Problem set:
A – Summarize the comment below about Powell, Armitage and the neoconservatives in two sentences.
B – Proceed with the comment about Powell, Armitage and the neoconservatives below, picking up after its final sentence.

* start Text block *

Another side makes Bolton out to be a flame throwing “kiss up, kick down” maniac.

Clearly it is somewhere in between,

I think it’s more than a few reservations.

Powell and Armitage were quite notably not neoconservatives in a time when government officials felt it was their right to exaggerate or flat out fabricate information if they felt it served some greater good, or bureaucratically enabled them to move chess pieces around the board. Powell and Armitage were categorically against this. Whether this was because they thought the guiding principle was shit or because that it would lead to unintended consequences, I don’t know.

But in any case, their reticence to go along with the party line cost them. The only influence they had was with the moderate public, but even then they had their legs cut out from under them, especially with that Niger yellowcake debacle. So this may very well be Powell’s revenge on the neocons - to not allow them to reward a crony with a job he is utterly unsuitable for, and for whom his past record of negotiating intelligence is miserable.

* end Text block *
* start Entries provided *

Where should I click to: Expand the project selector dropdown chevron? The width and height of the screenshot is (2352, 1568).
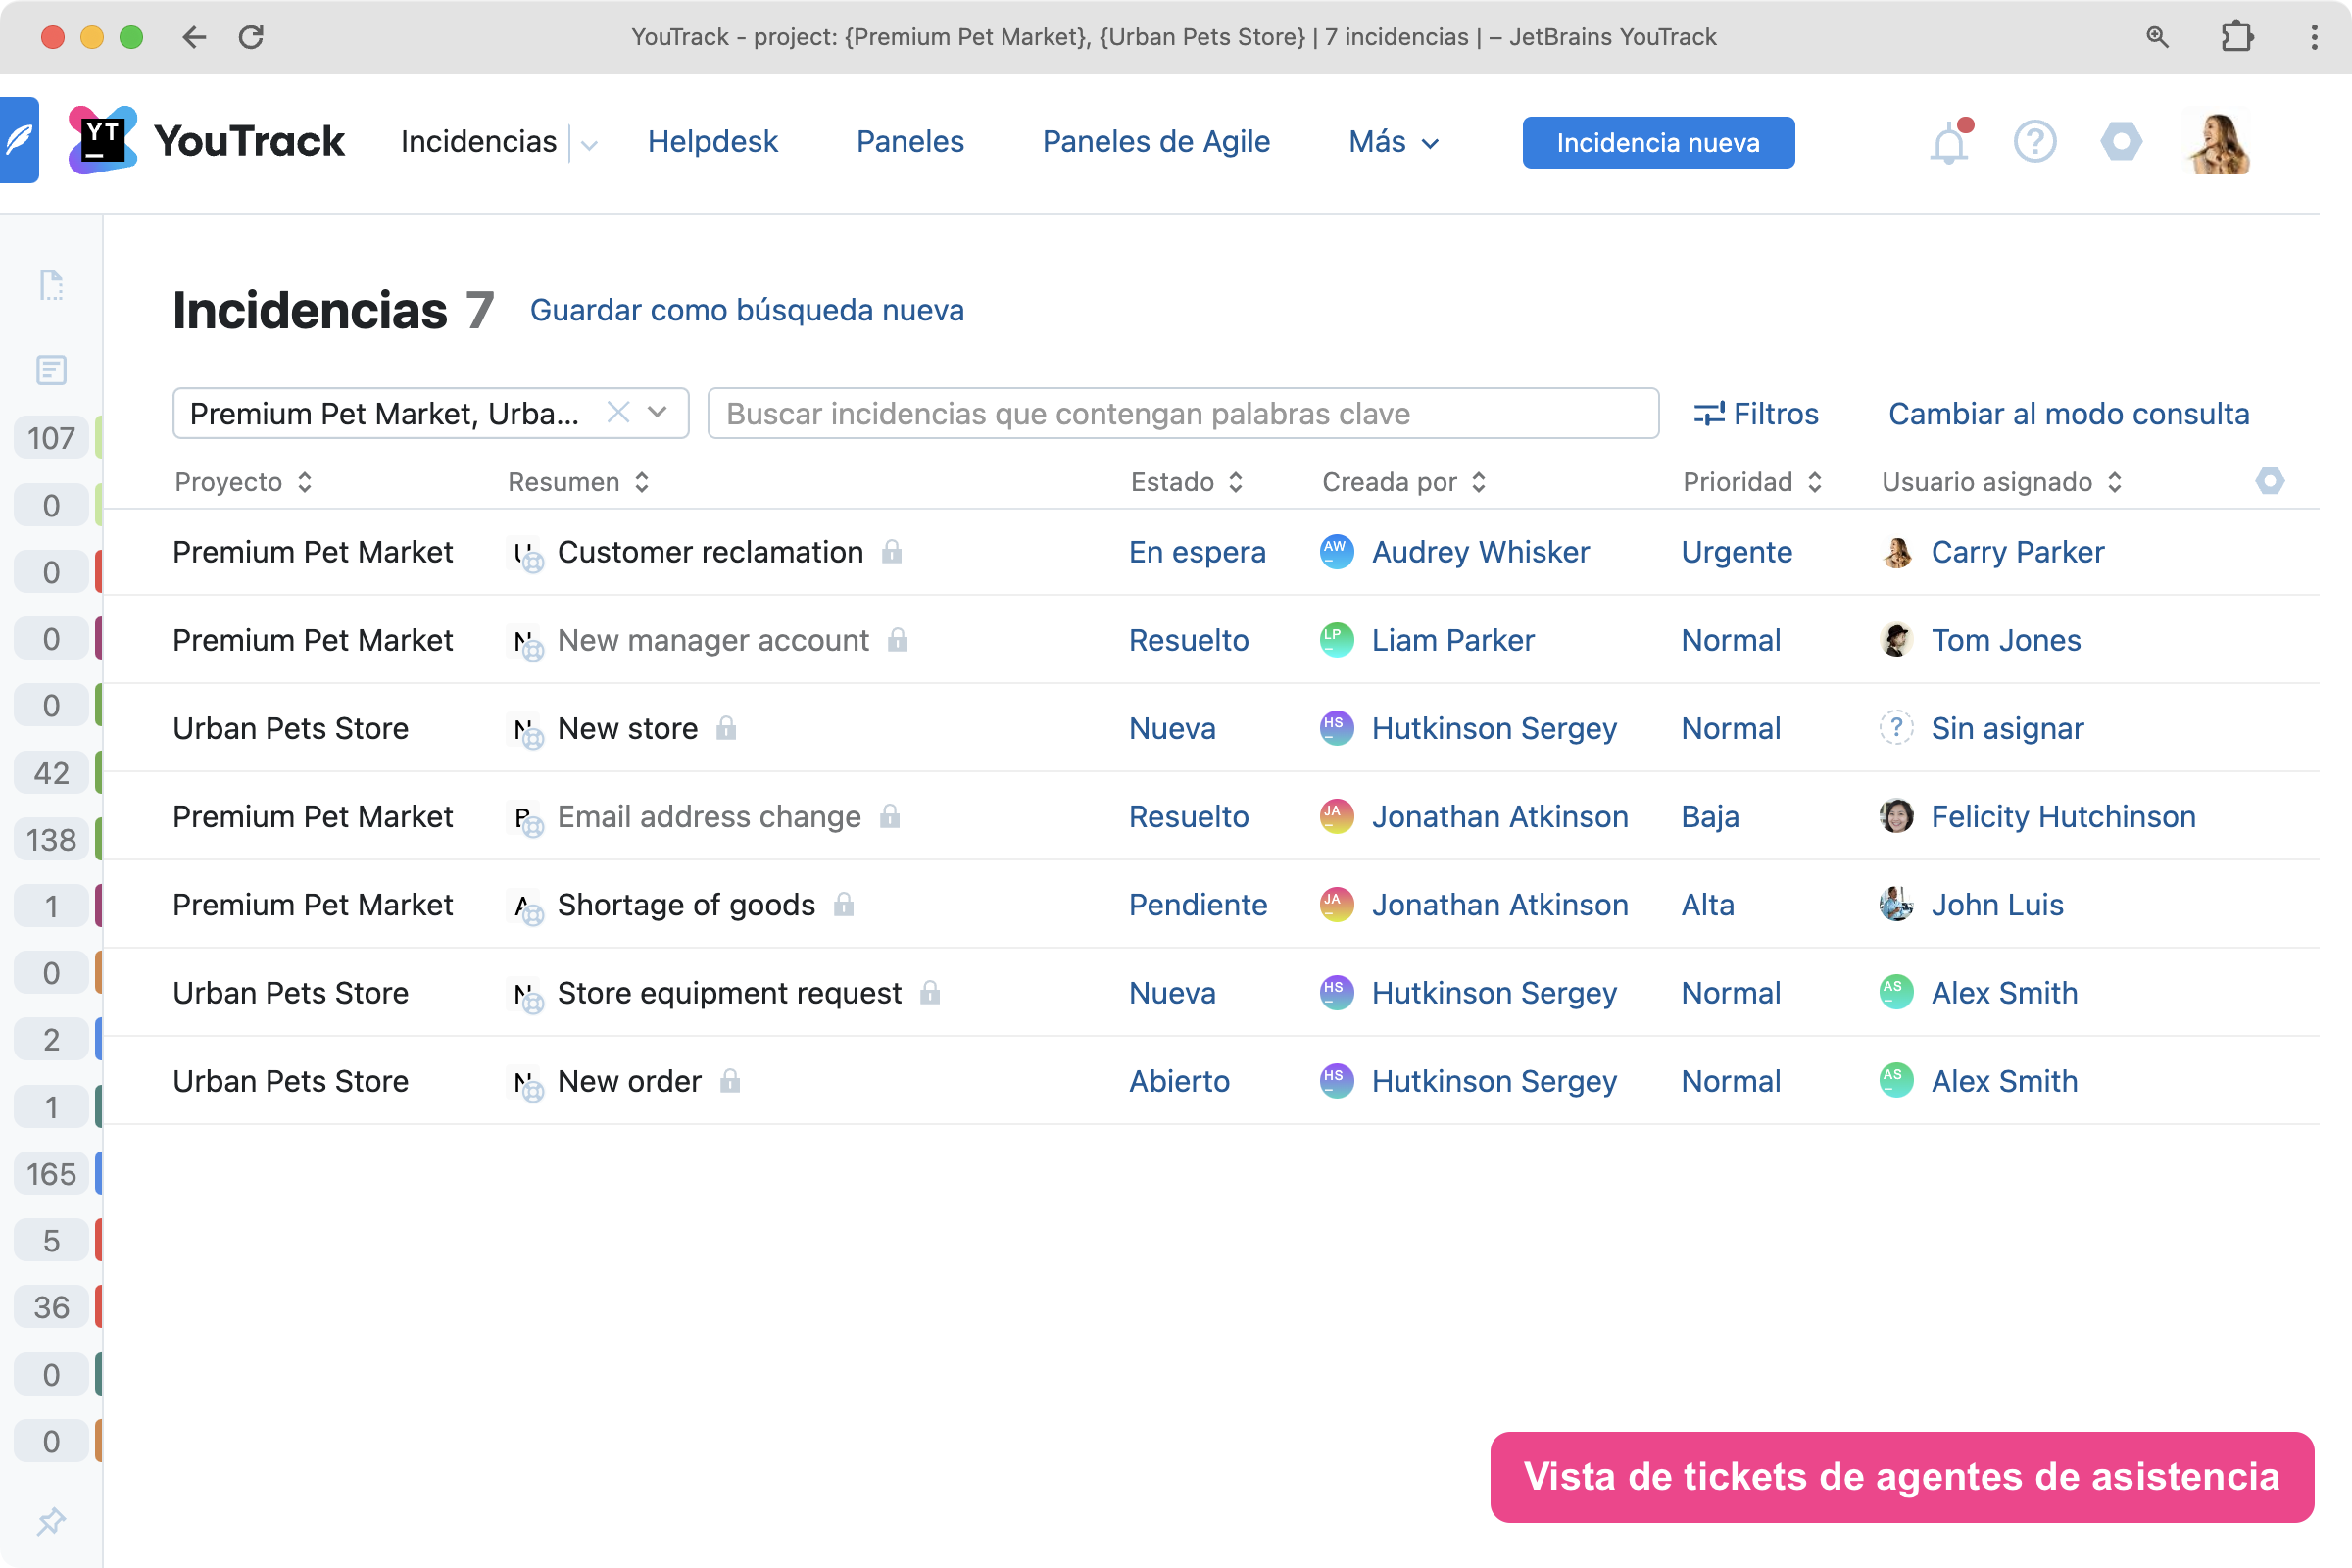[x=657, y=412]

* end Entries provided *
* start Entries provided *

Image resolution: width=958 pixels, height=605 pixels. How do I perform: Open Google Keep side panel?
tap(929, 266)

* end Entries provided *

Responses in order:
A – Powell and Armitage were not neoconservatives and flatly opposed officials exaggerating or fabricating information for some supposed greater good. This cost them influence, especially after the Niger yellowcake debacle, so Powell may be taking revenge on the neocons by keeping them from rewarding a crony with a job he is unsuitable for.

B –
In addition, there appear to be indications that the intelligence intercepts that Bolton requested from the NSA on US OFFICIALS may have included Powell himself, in order to feed information to his neocon cronies about Powell’s backsliding.

So I think the story is a lot more complex, and has more than a few elements of payback. This is gravy on top of the established fact that the guy simply doesn’t deal with facts that don’t agree with his world-view. Not only does he not like the message, he tries to shoot the messenger(s) on multiple occasions. Not a guy who should be in a position of mediating the truth, no?